>> start Records shown

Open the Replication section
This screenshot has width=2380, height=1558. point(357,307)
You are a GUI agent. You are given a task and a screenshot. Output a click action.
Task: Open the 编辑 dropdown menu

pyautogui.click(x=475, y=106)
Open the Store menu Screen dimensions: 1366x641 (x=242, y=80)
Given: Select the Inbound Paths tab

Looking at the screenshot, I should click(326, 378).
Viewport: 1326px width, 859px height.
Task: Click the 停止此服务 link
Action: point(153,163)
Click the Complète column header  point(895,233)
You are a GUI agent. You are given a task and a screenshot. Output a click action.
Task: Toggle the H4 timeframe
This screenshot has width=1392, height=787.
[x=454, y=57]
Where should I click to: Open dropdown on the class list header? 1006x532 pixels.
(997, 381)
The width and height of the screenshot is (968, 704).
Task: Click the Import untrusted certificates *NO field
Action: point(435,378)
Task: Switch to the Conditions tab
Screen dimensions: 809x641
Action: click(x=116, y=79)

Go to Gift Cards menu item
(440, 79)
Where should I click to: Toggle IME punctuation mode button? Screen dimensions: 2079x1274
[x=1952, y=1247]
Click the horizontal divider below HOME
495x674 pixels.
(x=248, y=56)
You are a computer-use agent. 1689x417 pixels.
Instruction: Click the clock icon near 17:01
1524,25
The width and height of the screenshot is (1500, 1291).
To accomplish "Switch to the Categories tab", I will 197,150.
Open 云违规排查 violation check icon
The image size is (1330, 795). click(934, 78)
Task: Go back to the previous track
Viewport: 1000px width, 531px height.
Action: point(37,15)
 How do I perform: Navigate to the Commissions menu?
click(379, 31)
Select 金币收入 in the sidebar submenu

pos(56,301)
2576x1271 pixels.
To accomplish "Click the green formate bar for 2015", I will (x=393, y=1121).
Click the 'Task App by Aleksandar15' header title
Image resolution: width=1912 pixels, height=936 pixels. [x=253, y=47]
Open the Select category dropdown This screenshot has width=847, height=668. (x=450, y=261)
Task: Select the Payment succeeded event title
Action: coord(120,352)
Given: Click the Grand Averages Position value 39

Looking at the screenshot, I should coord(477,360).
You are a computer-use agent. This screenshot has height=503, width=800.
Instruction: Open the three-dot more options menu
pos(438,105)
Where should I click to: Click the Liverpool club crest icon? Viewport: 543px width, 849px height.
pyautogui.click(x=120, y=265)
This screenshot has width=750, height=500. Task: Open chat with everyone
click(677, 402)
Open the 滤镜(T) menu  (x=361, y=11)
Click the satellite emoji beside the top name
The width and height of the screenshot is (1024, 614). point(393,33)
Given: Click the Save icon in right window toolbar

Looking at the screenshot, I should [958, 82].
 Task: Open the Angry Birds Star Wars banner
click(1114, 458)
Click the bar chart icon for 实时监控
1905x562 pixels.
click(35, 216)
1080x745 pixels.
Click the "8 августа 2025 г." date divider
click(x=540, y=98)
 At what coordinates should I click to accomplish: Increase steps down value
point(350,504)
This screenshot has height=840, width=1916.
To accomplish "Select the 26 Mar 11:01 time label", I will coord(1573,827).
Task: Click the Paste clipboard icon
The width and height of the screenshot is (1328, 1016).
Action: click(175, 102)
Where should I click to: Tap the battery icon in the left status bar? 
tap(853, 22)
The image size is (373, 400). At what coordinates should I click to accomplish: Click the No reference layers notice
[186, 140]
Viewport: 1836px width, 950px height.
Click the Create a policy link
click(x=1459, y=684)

>> end Records shown

Written problem:
Print all of the rows above again, word for word, with nothing changed.

Solution to this exercise:
Open the Replication section
This screenshot has width=2380, height=1558. point(357,307)
You are a GUI agent. You are given a task and a screenshot. Output a click action.
Task: Open the 编辑 dropdown menu

pyautogui.click(x=475, y=106)
Open the Store menu Screen dimensions: 1366x641 (x=242, y=80)
Given: Select the Inbound Paths tab

Looking at the screenshot, I should click(326, 378).
Viewport: 1326px width, 859px height.
Task: Click the 停止此服务 link
Action: point(153,163)
Click the Complète column header  point(895,233)
You are a GUI agent. You are given a task and a screenshot. Output a click action.
Task: Toggle the H4 timeframe
This screenshot has width=1392, height=787.
[x=454, y=57]
Where should I click to: Open dropdown on the class list header? 1006x532 pixels.
(997, 381)
The width and height of the screenshot is (968, 704).
Task: Click the Import untrusted certificates *NO field
Action: point(435,378)
Task: Switch to the Conditions tab
Screen dimensions: 809x641
Action: click(x=116, y=79)

Go to Gift Cards menu item
(440, 79)
Where should I click to: Toggle IME punctuation mode button? Screen dimensions: 2079x1274
[x=1952, y=1247]
Click the horizontal divider below HOME
495x674 pixels.
(x=248, y=56)
You are a computer-use agent. 1689x417 pixels.
Instruction: Click the clock icon near 17:01
1524,25
The width and height of the screenshot is (1500, 1291).
To accomplish "Switch to the Categories tab", I will 197,150.
Open 云违规排查 violation check icon
The image size is (1330, 795). click(934, 78)
Task: Go back to the previous track
Viewport: 1000px width, 531px height.
Action: point(37,15)
 How do I perform: Navigate to the Commissions menu?
click(379, 31)
Select 金币收入 in the sidebar submenu

pos(56,301)
2576x1271 pixels.
To accomplish "Click the green formate bar for 2015", I will (x=393, y=1121).
Click the 'Task App by Aleksandar15' header title
Image resolution: width=1912 pixels, height=936 pixels. [x=253, y=47]
Open the Select category dropdown This screenshot has width=847, height=668. (x=450, y=261)
Task: Select the Payment succeeded event title
Action: coord(120,352)
Given: Click the Grand Averages Position value 39

Looking at the screenshot, I should coord(477,360).
You are a computer-use agent. This screenshot has height=503, width=800.
Instruction: Open the three-dot more options menu
pos(438,105)
Where should I click to: Click the Liverpool club crest icon? Viewport: 543px width, 849px height.
pyautogui.click(x=120, y=265)
This screenshot has width=750, height=500. Task: Open chat with everyone
click(677, 402)
Open the 滤镜(T) menu  (x=361, y=11)
Click the satellite emoji beside the top name
The width and height of the screenshot is (1024, 614). point(393,33)
Given: Click the Save icon in right window toolbar

Looking at the screenshot, I should [958, 82].
 Task: Open the Angry Birds Star Wars banner
click(1114, 458)
Click the bar chart icon for 实时监控
1905x562 pixels.
click(35, 216)
1080x745 pixels.
Click the "8 августа 2025 г." date divider
click(x=540, y=98)
 At what coordinates should I click to accomplish: Increase steps down value
point(350,504)
This screenshot has height=840, width=1916.
To accomplish "Select the 26 Mar 11:01 time label", I will coord(1573,827).
Task: Click the Paste clipboard icon
The width and height of the screenshot is (1328, 1016).
Action: click(175, 102)
Where should I click to: Tap the battery icon in the left status bar? 
tap(853, 22)
The image size is (373, 400). At what coordinates should I click to accomplish: Click the No reference layers notice
[186, 140]
Viewport: 1836px width, 950px height.
Click the Create a policy link
click(x=1459, y=684)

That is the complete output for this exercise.